IL CASO DI GIGI D'ALESSIO. I tre poliziotti arrestati stamattina dai colleghi della Squadra Mobile della Questura di Caserta avrebbero fatto sesso con alcune prostitute nelle auto di pattuglia e nei locali del commissariato di Marcianise, dove prestano servizio, e avrebbero anche usato l'auto di servizio per accompagnare il cantante Gigi D'Alessio a un concerto. I tre poliziotti indagati sono accusati, tra l'altro, di traffico di droga e corruzione.

INDAGATO CONSIGLIERE COMUNALE. Figura anche un consigliere comunale di Marcianise, ex collaboratore del sottosegretario alla Difesa Gioacchino Alfano, tra gli indagati nell'ambito dell'inchiesta della Dda di Napoli. Si tratta del 44enne Paride Amoroso, che risponde insieme al Sovrintendente della Polizia di Stato in servizio al Commissariato Marcianise Alessandro Albano di accesso abusivo al sistema informatico. L'agente, su richiesta di Amoroso, è infatti entrato nella banca dati in uso alle forze dell'ordine informando il primo sull'esistenza di precedenti di polizia a carico di un soggetto. Dello stesso reato rispondono anche l'altro agente arrestato, il 37enne Assistente Capo della Polizia di Stato Nunziante Camarca. Dalle indagini emerge che i due agenti avrebbero effettuato almeno nove accessi abusivi alla banca dati; in una circostanza, Albano avrebbe controllato la posizione del 34enne Luigi Festante, figlio di Antonio, ritenuto uomo di fiducia del cantante Gigi D'Alessio. Il sovrintendente Albano risponde inoltre del reato di abuso d'ufficio in concorso con un avvocato di Marcianise cui il poliziotto indirizzava per l'assistenza legale i pusher e i rapinatori appena arrestati.
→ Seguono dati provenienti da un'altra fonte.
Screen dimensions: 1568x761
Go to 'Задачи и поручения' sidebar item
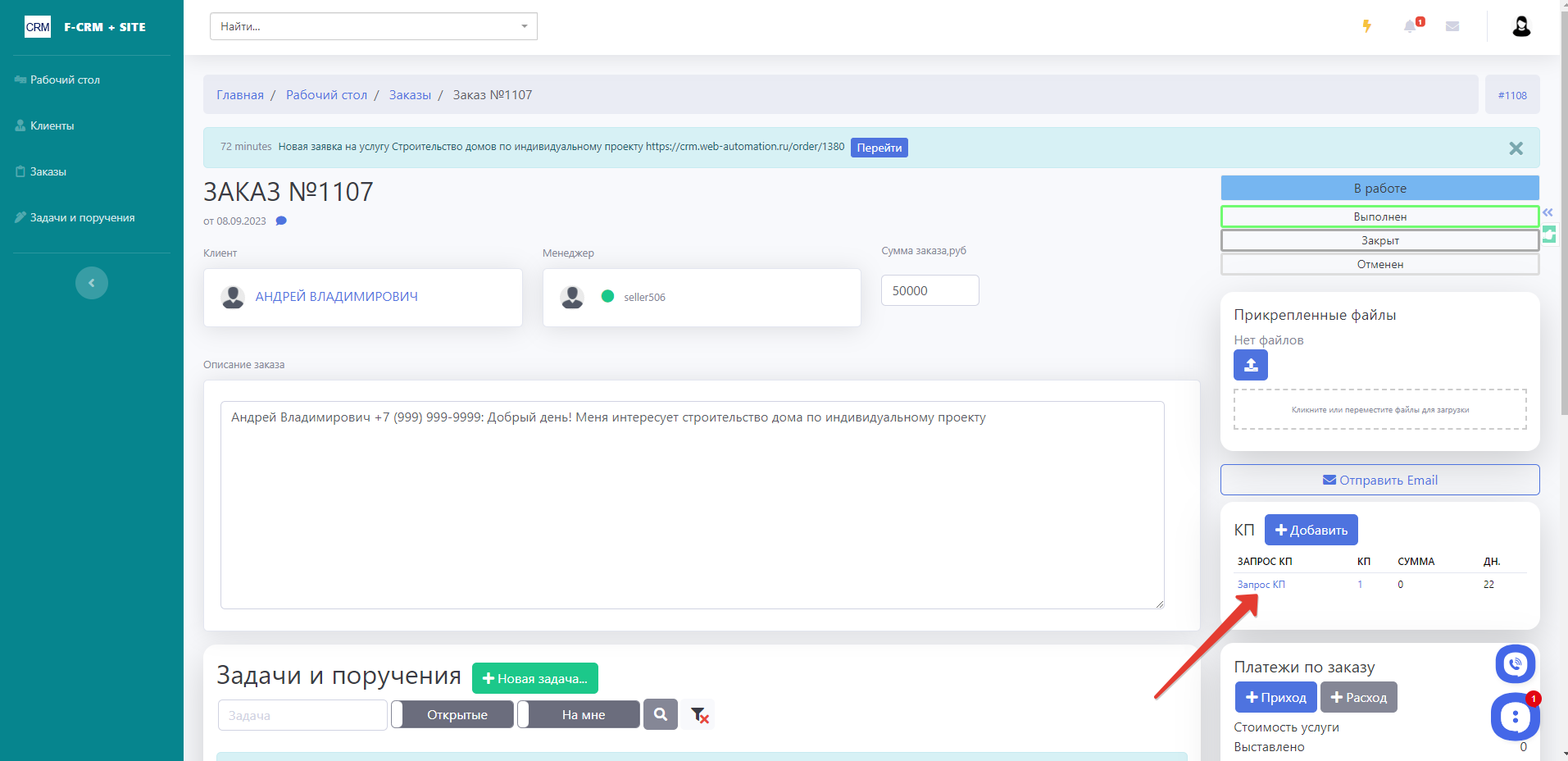point(82,217)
AUTO PER ANDARE AI CONCERTI E AL BINGO. Con l'auto di servizio si sono più volte recati abusivamente a Napoli, come l'11 dicembre 2013, quando accompagnarono il cantante Gigi D'Alessio alla presentazione di un cd, ma anche presso una discoteca e una sala bingo del Casertano, ottenendo straordinari non dovuti grazie alla falsificazione della documentazione. E' quanto emerge dall'ordinanza di arresto del Gip del Tribunale di Napoli Carlo Modestino a carico dei tre poliziotti del Commissariato di Marcianise: Alessandro Albano, sovrintendente di 48 anni, e gli assistenti Domenico Petrillo, di 41 anni, e Nunziante Camarca, di 37, arrestati questa mattina dalla Squadra Mobile di Caserta. I tre poliziotti - scrive il Gip - "si appropriavano dell'Alfa 156" per raggiungere Napoli dove hanno scortato D'Alessio da piazza Municipio a via Luca Giordano; per tale vicenda rispondono di peculato e falso in atto pubblico. Al sovrintendente Albano è contestata anche la corruzione con l'aggravante mafiosa; secondo i pm l'agente avrebbe coperto e favorito, ricevendo in cambio danaro e capi di abbigliamento, il gruppo di pusher capeggiato da Bucciero, elemento del clan camorristico Belforte, che nel provvedimento è accusato anche di aver dato fuoco per conto della cosca alla vettura di un altro indagato. L'altro agente Camarca, ritenuto dagli inquirenti organico al gruppo di Bucciero, è accusato di cessione di droga con l'aggravante mafiosa per aver ceduto più dosi a vari clienti. Camarca risponde anche di riciclaggio per aver ricevuto da Bucciero due assegni di 2700 euro ciascuno, provento di usura.